PA EPA may be expanded to include “comparable work”
Senate Bill 36 (now with the Labor and Industry Committee) would substantially expand the scope of the current Equal Pay Law by changing the word “equal work” to “comparable work.” This leads to the inevitable problem of defining “comparable work.” The amendment attempts to resolve this by defining “comparative work” as “. . . work that is substantially similar in that it requires substantially similar skill, effort and responsibility and is performed under similar working conditions. A job title or job description alone shall not determine comparability.”
The amendment would allow employers a defense if they can demonstrate the following:
- That the wage differential is based on a bona fide seniority system, merit system, system that measures earnings by quantity or quality of production or sales, or factor other than sex (including education, training, or experience). With respect to seniority, the amendment provides that time on leave because of a pregnancy-related condition or protected parental, family, and medical leave does not reduce seniority.
- That each factor relied upon is applied reasonably.
- That one or more factors relied upon account for the entire wage differential.
The bona fide factor defense is available only if the employer can show that it was not based upon or derived from a sex-based differential in compensation; and is job-related and consistent with business necessity. “Business necessity" is defined as an overriding legitimate business purpose such that the factor relied upon effectively fulfills the business purpose it is supposed to serve. The defense is not available if the employee shows that another practice would serve the same business purpose without creating the wage differential.
The legislation also provides that job title or job description alone does not determine whether two jobs are “comparable.” Employers would be prohibited from “equalizing” pay by reducing the pay of any employee.

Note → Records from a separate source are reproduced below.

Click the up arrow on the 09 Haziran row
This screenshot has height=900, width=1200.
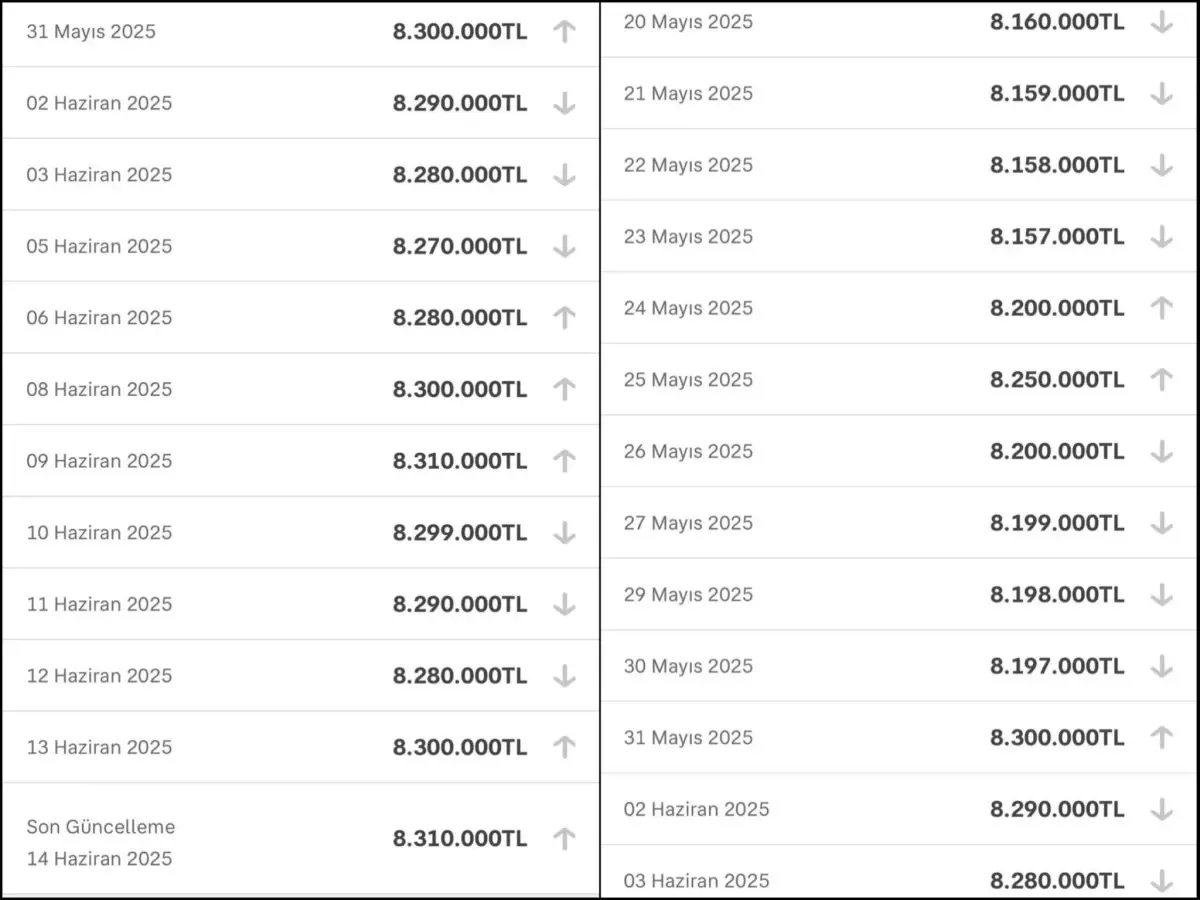pos(564,460)
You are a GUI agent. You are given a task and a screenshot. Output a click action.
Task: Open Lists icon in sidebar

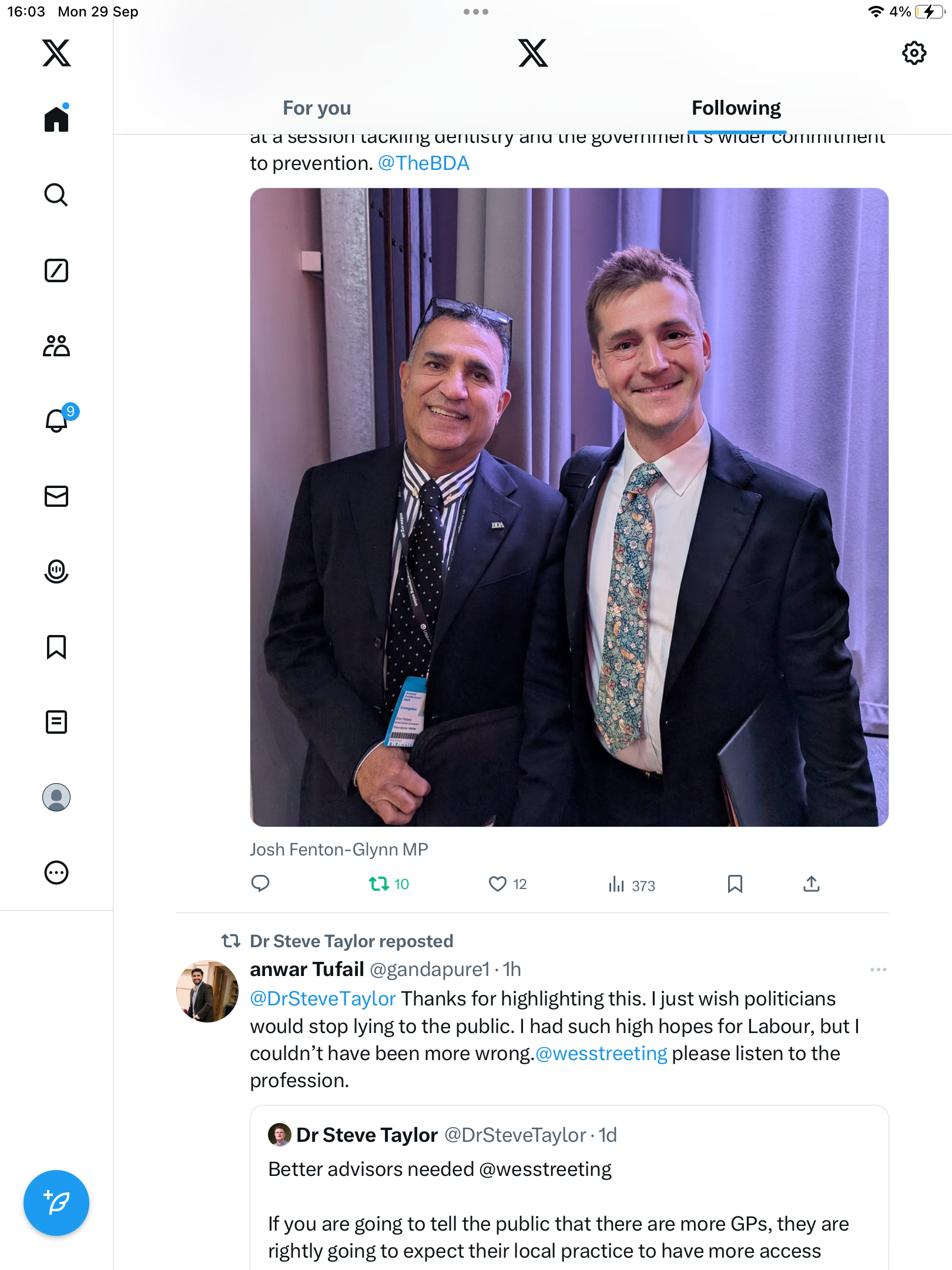pyautogui.click(x=56, y=722)
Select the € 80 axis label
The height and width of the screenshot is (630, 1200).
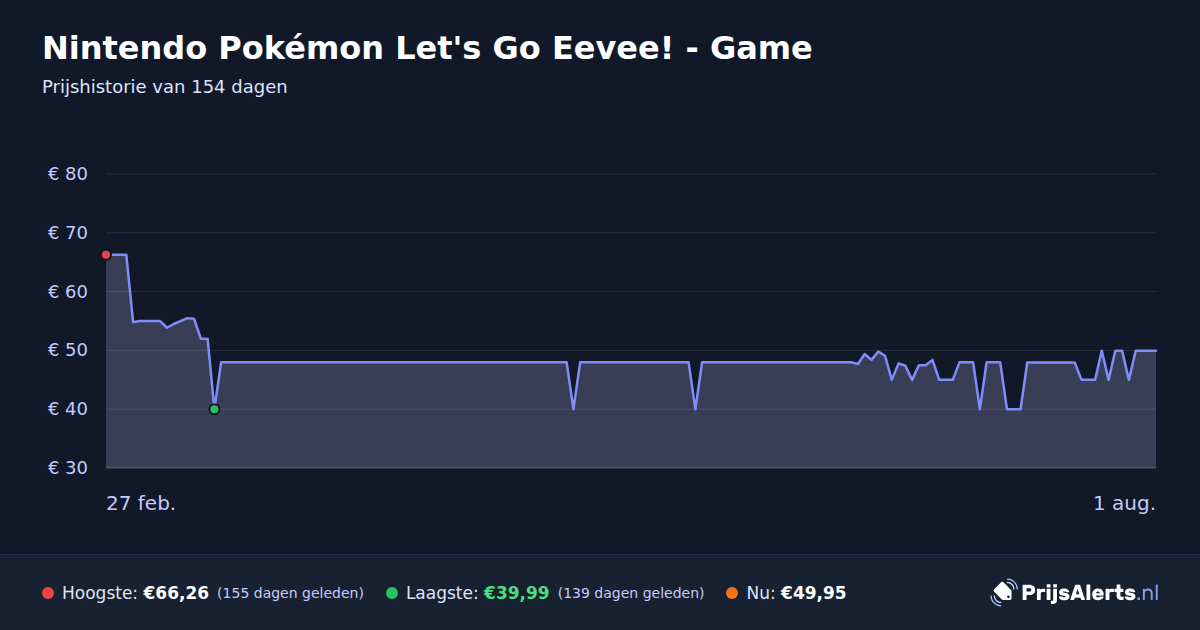[68, 174]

The legislation demonstrates the difficulty of focusing pay on job title and responsibilities rather than the merits of the individuals performing the jobs. As a result, the amendment could create a cavalcade of claims where employers might have to justify virtually all pay differentials within a single job title to the Pennsylvania Human Relations Commission. If this bill (or a semblance of it) does become law, employers with Pennsylvania employees will need to have mechanisms in place to justify their pay differentials.
“Marital status” may be added to PHRA as protected category, and “familial status” may be expanded
Senate Bill 238 would amend the PHRA by adding “marital status” as a protected category, and expanding the definition of “familial status,” which is already a protected category. The bill is currently referred to the Labor and Industry Committee.
The addition of “marital status” to the list of protected classes would bring the PHRA into line with sister state New Jersey’s Law Against Discrimination.
“Familial status,” already contained in the statute, would be expanded significantly, with the following added:
[A]n individual who is a provider of care, or is perceived to be a provider of care, for a family member, whether in the past, present or future. For purposes of this definition, the term "family member" shall include the employee's spouse, domestic partner, children, including through adoption or other legal custodial relationship, household members, parents and all other persons related to the employee and the employee's spouse and children by marriage, blood or consanguinity.
This proposed expansion is significant, and terms like “perceived to be a provider of care” and the rather vague “consanguinity” may leave employers scratching their heads. Employers with Pennsylvania employees will need to be ready to add “marital status” and the expanded “familial status” to their non-discrimination policies, and to ensure that recruiters and interviewers are adequately trained to avoid creating liability in job interviews and the hiring process.